Bengt Richter said:
You ought to be able to gain a little by hoisting the os.path.xxx
attribute lookups for join and isdir out of the loop. E.g, (not tested)
opj=os.path.join; oisd=os.path.isdir
[opj(path, p) for p in os.listdir(path) if oisd(opj(path, p))]
But it seems like you are asking the os to chase through full paths at
every isdir operation, rather than just telling it to make its current working
directory the directory you are interested in and doing it there. E.g., (untested)
savedir = os.getcwd()
os.chdir(path)
dirs = [opj(path, p) for p in os.listdir('.') if oisd(p)]
os.chdir(savedir)
with 1000 files in the directory
# 1) Original using '.'
/usr/lib/python2.3/timeit.py -s 'import os; path="."' \
'[os.path.join(path, p) for p in os.listdir(path) if os.path.isdir(os.path.join(path, p))]'
10 loops, best of 3: 2.69e+04 usec per loop
# 2) Original with long path
/usr/lib/python2.3/timeit.py -s 'import os;
path="/tmp/a/b/c/d/e/f/g/h/i/j/k/l/m/n/o/p/q/r/s/t/u/v/w/x/y/z"' \
'[os.path.join(path, p) for p in os.listdir(path) if os.path.isdir(os.path.join(path, p))]'
10 loops, best of 3: 4.16e+04 usec per loop
# 3) Using cwd
/usr/lib/python2.3/timeit.py -s 'import os' \
'[os.path.join(path, p) for p in os.listdir(".") if os.path.isdir(p)]'
100 loops, best of 3: 1.85e+04 usec per loop
Even if so, I doubt the os finds it via a hash of the full path instead
of checking that every element of the path exists and is a subdirectory.

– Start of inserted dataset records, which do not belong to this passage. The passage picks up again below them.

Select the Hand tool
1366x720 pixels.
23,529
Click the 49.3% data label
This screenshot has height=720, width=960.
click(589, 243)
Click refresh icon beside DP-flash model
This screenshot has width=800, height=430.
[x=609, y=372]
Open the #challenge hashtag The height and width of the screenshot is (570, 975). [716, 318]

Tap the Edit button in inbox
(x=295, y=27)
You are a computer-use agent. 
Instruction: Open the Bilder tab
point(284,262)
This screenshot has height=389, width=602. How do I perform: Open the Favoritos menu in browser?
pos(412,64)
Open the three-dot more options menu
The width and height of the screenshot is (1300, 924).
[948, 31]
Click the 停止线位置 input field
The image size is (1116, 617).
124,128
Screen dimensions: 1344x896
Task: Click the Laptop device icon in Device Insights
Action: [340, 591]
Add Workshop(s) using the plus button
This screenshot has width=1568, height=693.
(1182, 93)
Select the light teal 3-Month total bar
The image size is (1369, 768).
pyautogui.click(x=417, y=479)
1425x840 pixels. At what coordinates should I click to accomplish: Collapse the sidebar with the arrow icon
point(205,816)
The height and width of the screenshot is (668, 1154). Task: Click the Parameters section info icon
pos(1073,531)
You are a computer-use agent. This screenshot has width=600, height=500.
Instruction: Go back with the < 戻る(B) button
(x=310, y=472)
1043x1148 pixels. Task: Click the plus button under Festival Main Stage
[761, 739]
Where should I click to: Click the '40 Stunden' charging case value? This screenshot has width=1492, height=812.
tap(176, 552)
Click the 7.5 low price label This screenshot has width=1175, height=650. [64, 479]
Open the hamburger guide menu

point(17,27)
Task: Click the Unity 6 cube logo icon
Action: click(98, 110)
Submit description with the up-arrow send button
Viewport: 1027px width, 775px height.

IWT that could be a dangerous short cut
It is. Linux will look through each path entry. However they will be
hot in the dcache. It doesn't take much time hence the relatively
small difference between 1) and 2).
I expect the main difference between 1) and 3) is the fact it contains
one less os.path.join()
/usr/lib/python2.3/timeit.py -s 'import os;' 'os.path.join("a", "b")'
100000 loops, best of 3: 7.34 usec per loop
Its executed 1000 times above which is 7340 usec. The difference
between 1) and 3) is 8400 usec - pretty close!